His early painting, “The Railroad” is indicative of the influence while his painting “Bargain Basement” illustrates how he adapted it to his own personal setting. All told he spent 5 years studying in New York but he refused to live there at the apparent risk of his art career.

In 1933 he returned to the South becoming a manager of an art supply store in Birmingham, Alabama. He raised profits and taught himself how to run a successful business in the process. He had a one person exhibit at Ferargil Galleries and his work was in various jury exhibitions including the Art Institute of Chicago’s 47th Annual Exhibition of American Painting and Sculpture in 1936.

When he became a visiting artist for UGA he didn’t think of himself as a teacher, but he brought prestige and his leadership to the school. In his own estimation he was riding a tiger, attempting to please a conservative community yet build a modern art program in Athens, Georgia.

In 1937, Lamar Dodd began teaching in the University of Georgia. According to Dr. Tom Mack in a newspaper eulogy for the Aiken Standard, Lamar Dodd gave 40 out of town lectures a year, with 60 one-man shows and painted about 50 canvases a year. On his last vacation he made 225 drawings, watercolors, and gouache paintings in 21 days. When he took over the chair of department head, there were 3 faculty members, 50 slides, and an annual budget of $50 and when he retired 35 years later, there were 50 professors in the department and budget of $2 million.
-------------------------
• Directions:
a. Please transcribe the passage on Lamar Dodd, starting with "In 1933 he returned" and going on through "Sculpture in 1936.".
b. List every calendar year mentioned in the passage on Lamar Dodd.
The entries that follow were taken from a different source than the passage.
-------------------------
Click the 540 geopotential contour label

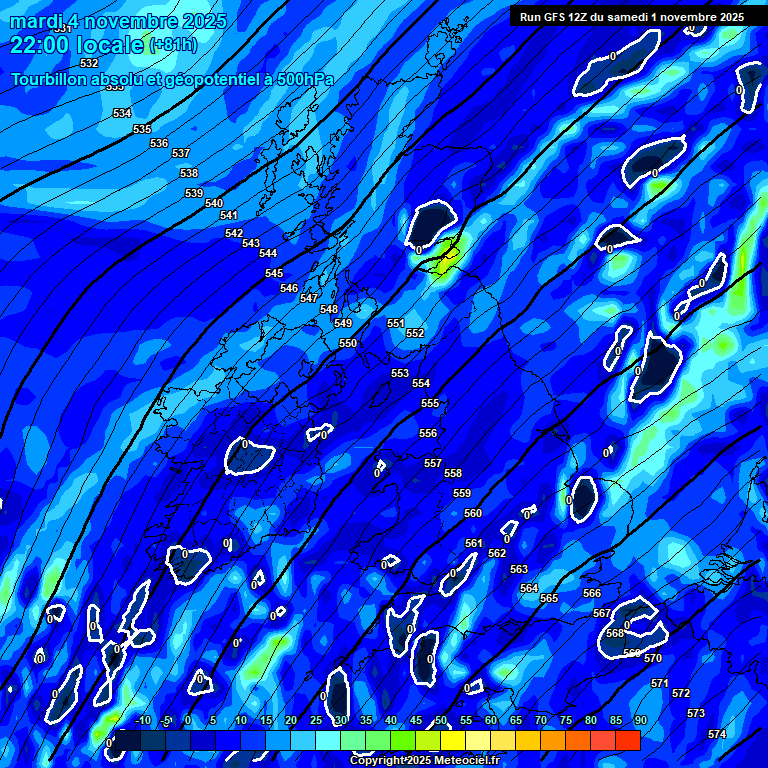(214, 203)
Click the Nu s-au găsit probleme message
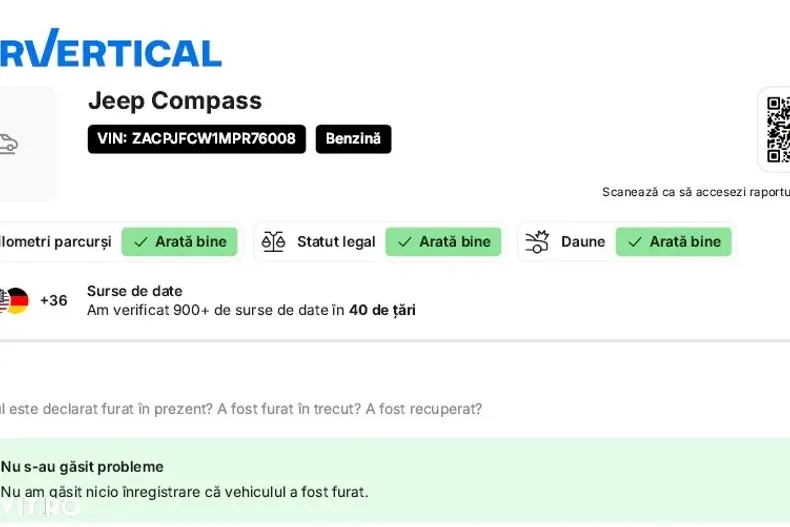 click(x=82, y=467)
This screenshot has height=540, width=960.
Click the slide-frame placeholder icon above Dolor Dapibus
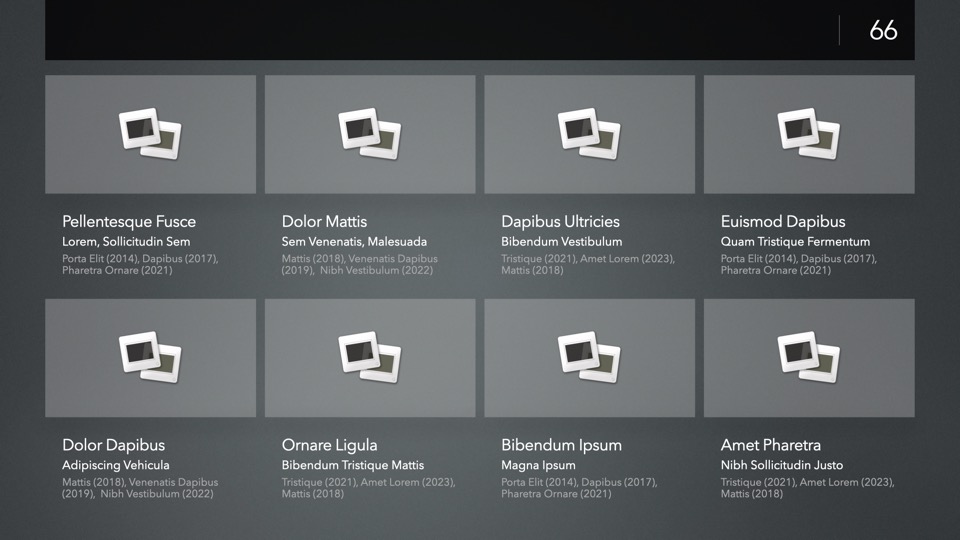150,358
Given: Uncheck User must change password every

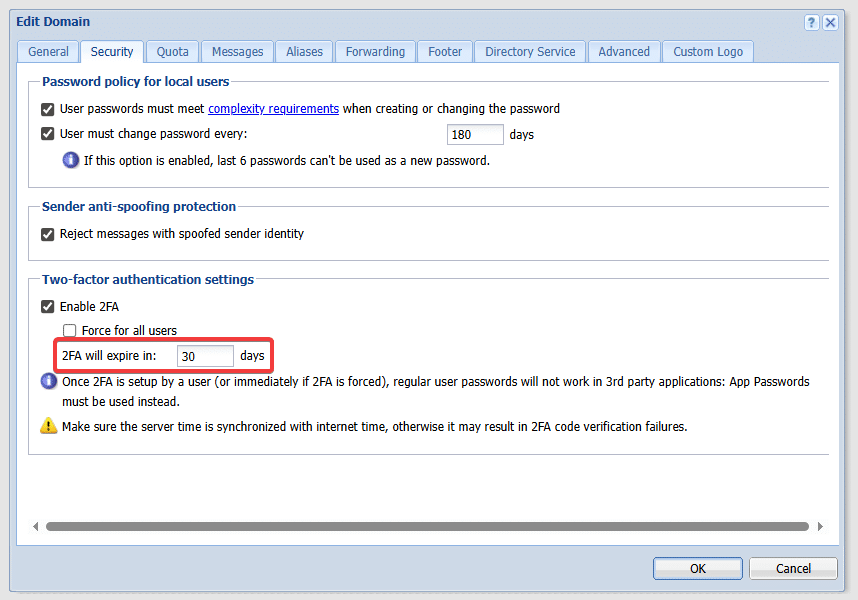Looking at the screenshot, I should pos(48,134).
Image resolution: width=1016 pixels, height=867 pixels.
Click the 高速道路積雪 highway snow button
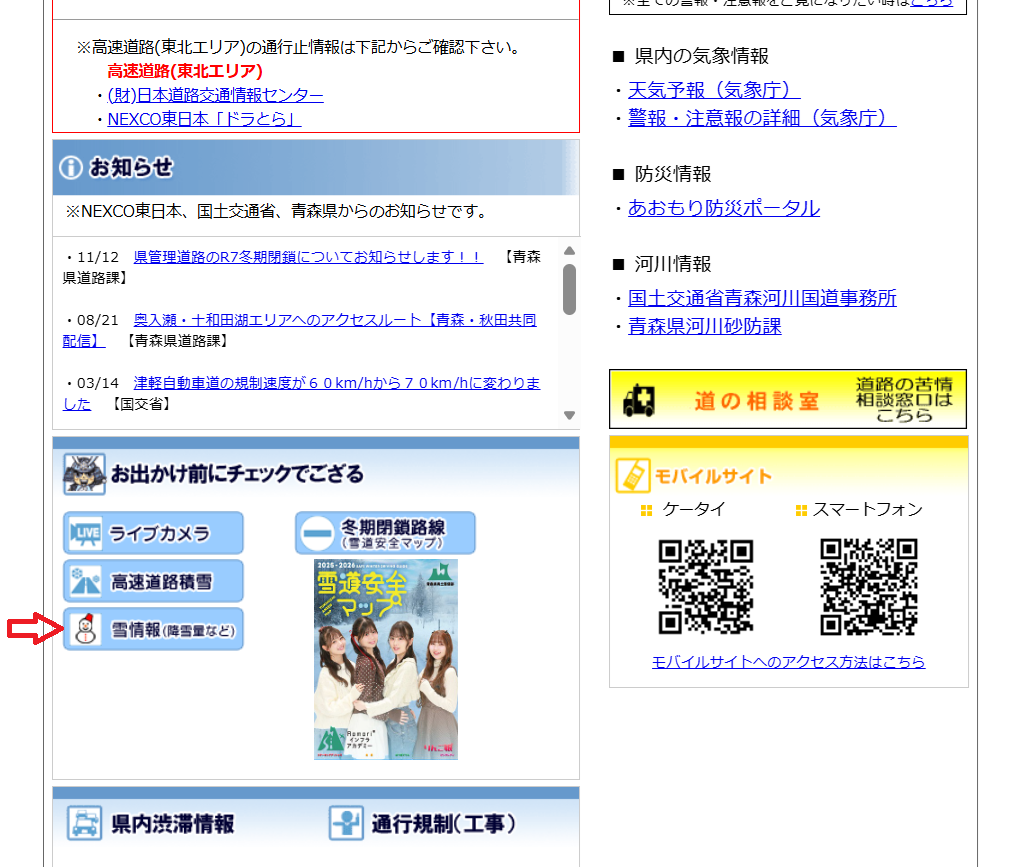(153, 581)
-------------------------
• Exercise answers:
a.
In 1933 he returned to the South becoming a manager of an art supply store in Birmingham, Alabama. He raised profits and taught himself how to run a successful business in the process. He had a one person exhibit at Ferargil Galleries and his work was in various jury exhibitions including the Art Institute of Chicago’s 47th Annual Exhibition of American Painting and Sculpture in 1936.

b. 1933, 1936, 1937